# Tabellen-Dokument als Datenbank



## Guest (27. Mrz 2008)

Hallo zusammen,

ich hatte mal mit C# die Möglichkeit eine Excel-Datei wie eine Datenbank anzusprechen und mit Ihr zu arbeiten. Das fand ich recht praktisch, da ich damit die "Datenbank" leicht transportieren konnte und da die Datenmenge recht gering war, wäre eine echte Datenbank auch zu viel gewesen.

Hab ich in java auch diese möglichkeit? Evtl mit Open Office Dokumenten?? Wenn ja wie?

Hintergrund ist, dass ich mir nicht irgendeine eigene Struktur entwickeln möchte, sondern mit einer art SQL-Syntax darauf zugreifen möchte fals ich doch einmal eine Datenbank einbaue.

Das Open Office Dokument kann ich ja irgendwie auslesen, aber als XML-Format.

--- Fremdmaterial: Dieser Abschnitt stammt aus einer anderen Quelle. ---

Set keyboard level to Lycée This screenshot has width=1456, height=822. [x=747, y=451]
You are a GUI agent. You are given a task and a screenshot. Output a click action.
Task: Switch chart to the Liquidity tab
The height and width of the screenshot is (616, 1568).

Da müßte ich dann ja über die Knoten iterrien usw. Ich hätte lieber etwas, woch ich mit simplen selects auf die Daten lesend und schreibend zugreifen kann. 

Kann mir da einer helfen??

Danke im voraus!!


----------



## Guest (27. Mrz 2008)

Nie mit Excel versucht, aber über ODBC sollte es gehen.
Treibär  : sun.jdbc.odbc.JdbcOdbcDriver


----------



## HoaX (28. Mrz 2008)

das setzt dann natürlich voraus dass der anwender windows und excel hat. wieso nicht h2, hsqldb, ...? das sind komplette datenbanken die du embedded verwenden kannst, und die zusätzliche lib ist jetz auch nicht so groß (bei h2 1,1mb)


----------